Interlok comes bundled with an HTTP client (based on the standard JRE HttpURLConnection) which can be used to interact with API interfaces or external systems.

One of the more common things that needs to happen is for Interlok to connect to various HTTP servers and get data to enrich the payload currently being processed or to produce the payload to a final HTTP(s) endpoint. This is achievable in two main ways, either as a producer at the end of a workflow, or as a service as part of your processing chain. Producers can always be wrapped within a StandaloneProducer or StandaloneRequestor instance so they can act as part of a service list. The behaviour of standard-http-producer is fairly self-evident and shouldn’t really need much in the way of documentation.


This is the basic HTTP producer that allows you to specify the HTTP method, and optionally where any request data is derived from (payload or metadata) and where any response data goes to (payload or metadata). By default, if a non success HTTP status is received from the target HTTP server, then an exception is thrown. If you wish to interrogate the data returned by the server, then you can configure ignore-server-response-code=true which will give you the response data for subsequent processing. In all situations, the HTTP status will be stored under the metadata key adphttpresponse. Proxy server support can be configured via the standard java networking properties.


Having to wrap standard-http-producer inside a StandaloneRequestor is a bit of a pain; it gives us additional XML bloat, and doesn’t render all that nicely in the UI. We introduced http-request-service to allow us to short-cut that step. It provides simplified configuration and supports the %message{metadata-key} syntax for method, content type and URL. It will always throw an exception if a non-success (i.e < 200 & > 299) response code is received from the HTTP server, and always attempts to send the current payload if the method allows it (best practise suggests that GET shouldn’t have data associated with it, but this can be overriden directly in standard-http-producer if required.).


You can always use branching-service-enabler wrapping a http-request-service to enable branching but that will only handle a binary success or failure use case (400-599 codes would be interpreted as failures). Using http-branching-request-service gives you different options when handling various HTTP status codes.
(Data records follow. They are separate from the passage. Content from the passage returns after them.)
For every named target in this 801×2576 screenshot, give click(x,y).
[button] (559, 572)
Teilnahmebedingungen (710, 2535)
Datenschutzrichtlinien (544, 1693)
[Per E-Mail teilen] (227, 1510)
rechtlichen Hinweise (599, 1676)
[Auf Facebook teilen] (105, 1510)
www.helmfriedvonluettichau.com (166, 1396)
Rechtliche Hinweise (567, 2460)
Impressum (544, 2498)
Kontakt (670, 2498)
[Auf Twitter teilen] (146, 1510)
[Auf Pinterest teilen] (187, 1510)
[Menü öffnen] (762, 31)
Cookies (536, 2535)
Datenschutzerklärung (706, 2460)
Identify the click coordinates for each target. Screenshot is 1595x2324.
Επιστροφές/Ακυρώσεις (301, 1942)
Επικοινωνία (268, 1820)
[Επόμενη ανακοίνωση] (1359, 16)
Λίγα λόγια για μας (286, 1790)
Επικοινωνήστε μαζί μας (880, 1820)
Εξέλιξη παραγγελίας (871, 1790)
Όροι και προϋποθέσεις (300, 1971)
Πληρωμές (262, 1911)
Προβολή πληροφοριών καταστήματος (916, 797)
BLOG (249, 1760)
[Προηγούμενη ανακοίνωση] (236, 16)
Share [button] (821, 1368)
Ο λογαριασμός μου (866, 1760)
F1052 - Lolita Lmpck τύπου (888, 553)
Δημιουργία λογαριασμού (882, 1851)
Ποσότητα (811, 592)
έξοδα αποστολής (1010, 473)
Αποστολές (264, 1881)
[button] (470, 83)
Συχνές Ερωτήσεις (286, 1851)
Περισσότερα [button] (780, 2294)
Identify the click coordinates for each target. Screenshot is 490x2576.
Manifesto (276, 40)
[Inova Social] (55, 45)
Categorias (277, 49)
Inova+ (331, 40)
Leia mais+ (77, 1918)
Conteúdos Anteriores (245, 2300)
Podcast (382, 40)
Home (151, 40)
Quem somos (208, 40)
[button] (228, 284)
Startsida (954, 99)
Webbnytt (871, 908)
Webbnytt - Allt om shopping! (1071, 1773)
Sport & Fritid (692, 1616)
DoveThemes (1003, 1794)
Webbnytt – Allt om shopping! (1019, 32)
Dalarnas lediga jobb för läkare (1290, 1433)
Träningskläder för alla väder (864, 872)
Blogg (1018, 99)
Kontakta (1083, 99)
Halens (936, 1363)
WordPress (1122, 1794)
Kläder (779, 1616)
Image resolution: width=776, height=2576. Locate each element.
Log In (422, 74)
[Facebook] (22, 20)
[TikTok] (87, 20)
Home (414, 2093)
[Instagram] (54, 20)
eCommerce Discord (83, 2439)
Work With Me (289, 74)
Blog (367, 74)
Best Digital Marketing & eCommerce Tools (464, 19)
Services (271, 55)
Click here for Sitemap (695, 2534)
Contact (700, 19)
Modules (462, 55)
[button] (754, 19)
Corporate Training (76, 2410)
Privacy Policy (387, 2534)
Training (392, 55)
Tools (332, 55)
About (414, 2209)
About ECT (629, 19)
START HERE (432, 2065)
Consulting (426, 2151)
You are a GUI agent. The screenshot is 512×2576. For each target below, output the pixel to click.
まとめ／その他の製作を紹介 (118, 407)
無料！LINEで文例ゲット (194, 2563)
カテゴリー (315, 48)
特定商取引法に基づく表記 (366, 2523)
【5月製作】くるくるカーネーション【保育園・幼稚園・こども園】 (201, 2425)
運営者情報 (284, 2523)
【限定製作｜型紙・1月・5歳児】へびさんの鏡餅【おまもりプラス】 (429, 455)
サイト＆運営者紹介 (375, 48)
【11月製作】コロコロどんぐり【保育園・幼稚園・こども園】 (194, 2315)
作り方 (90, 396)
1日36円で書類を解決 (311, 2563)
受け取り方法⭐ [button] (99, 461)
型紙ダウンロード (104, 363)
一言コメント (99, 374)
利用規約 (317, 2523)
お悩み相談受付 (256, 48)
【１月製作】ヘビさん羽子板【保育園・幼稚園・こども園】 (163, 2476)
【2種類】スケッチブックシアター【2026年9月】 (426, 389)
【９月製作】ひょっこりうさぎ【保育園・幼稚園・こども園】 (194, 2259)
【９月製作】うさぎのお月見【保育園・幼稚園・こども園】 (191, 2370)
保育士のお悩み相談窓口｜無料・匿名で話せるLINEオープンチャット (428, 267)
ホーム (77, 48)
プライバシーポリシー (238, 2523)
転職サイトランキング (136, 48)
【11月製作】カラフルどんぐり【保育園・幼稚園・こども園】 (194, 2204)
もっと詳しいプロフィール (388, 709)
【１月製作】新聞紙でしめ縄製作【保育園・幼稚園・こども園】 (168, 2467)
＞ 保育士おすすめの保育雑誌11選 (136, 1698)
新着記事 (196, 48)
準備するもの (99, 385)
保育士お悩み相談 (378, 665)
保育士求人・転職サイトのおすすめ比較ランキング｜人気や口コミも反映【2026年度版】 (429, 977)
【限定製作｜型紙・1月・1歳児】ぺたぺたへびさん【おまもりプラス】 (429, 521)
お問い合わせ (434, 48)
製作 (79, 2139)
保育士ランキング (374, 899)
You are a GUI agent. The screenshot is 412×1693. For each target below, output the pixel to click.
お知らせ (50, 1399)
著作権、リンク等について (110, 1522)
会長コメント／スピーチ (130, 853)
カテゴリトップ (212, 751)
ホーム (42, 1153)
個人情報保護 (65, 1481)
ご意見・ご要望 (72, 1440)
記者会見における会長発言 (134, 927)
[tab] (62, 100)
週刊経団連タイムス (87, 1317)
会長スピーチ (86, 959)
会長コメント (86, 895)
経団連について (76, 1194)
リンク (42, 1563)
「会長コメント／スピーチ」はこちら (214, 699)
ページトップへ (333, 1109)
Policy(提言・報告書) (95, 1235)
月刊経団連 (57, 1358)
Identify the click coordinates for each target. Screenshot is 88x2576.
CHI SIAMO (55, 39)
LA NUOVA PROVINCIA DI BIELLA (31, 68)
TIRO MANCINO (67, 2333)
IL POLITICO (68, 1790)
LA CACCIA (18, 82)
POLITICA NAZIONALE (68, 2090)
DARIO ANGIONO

For instance, you could do something different when presented with a 404 as opposed to a 403. Selecting the next service-id is based on a list of StatusEvaluator instances; each is queried in turn and the next service-id selected on the first match.

StatusEvaluator Behaviour
http-status-exact-match Matches an exact HTTP status, e.g. 200, 400, 500 etc, so matching on 200 will not match 202 (Accepted)
http-status-range-match Matches a range of HTTP statuses, specify a lower and upper boundary (inclusive), e.g. lower=200, higher=299 will match all success codes.


The get-oauth-token service allows pluggable behaviour to support requesting a bearer token from an OAUTH server; you can use this later as your authentation token when making an API request. Currently supported implementations are Google Cloud, Microsoft Azure, Salesforce and a generic OAUTH implementation that simply sends key value pairs. Each of those are optional components that may require additional dependencies and can be plugged into your configuration as the access-token-builder within get-oauth-token. If successful, the token builder stores the token against the specified header (default is Authorization) so that you can use it as part of your authentication process (normally via an instance of HttpURLConnectionAuthenticator).

Generally speaking; you can handle the OAUTH bearer token using standard services; a combination of a http-request-service with JSON parsing/path will generally get you to the correct Authorization value (in fact this is all that the Salesforce token builder does); using get-oauth-token just abstracts away some of the manual configuration that you would need to do.

Apache HTTP

Because the standard HttpURLConnection doesn’t support the PATCH method (and may never) there is also the interlok-apache-http optional package. This is based on the Apache HTTP Components project which does support the PATCH method. It also offers you the capability of configuring a proxy server on a per-producer basis which can be useful in mixed environments. Configuration mirrors that of the standard http components as far as possible but with a different alias for Apache HTTP specific copmonents.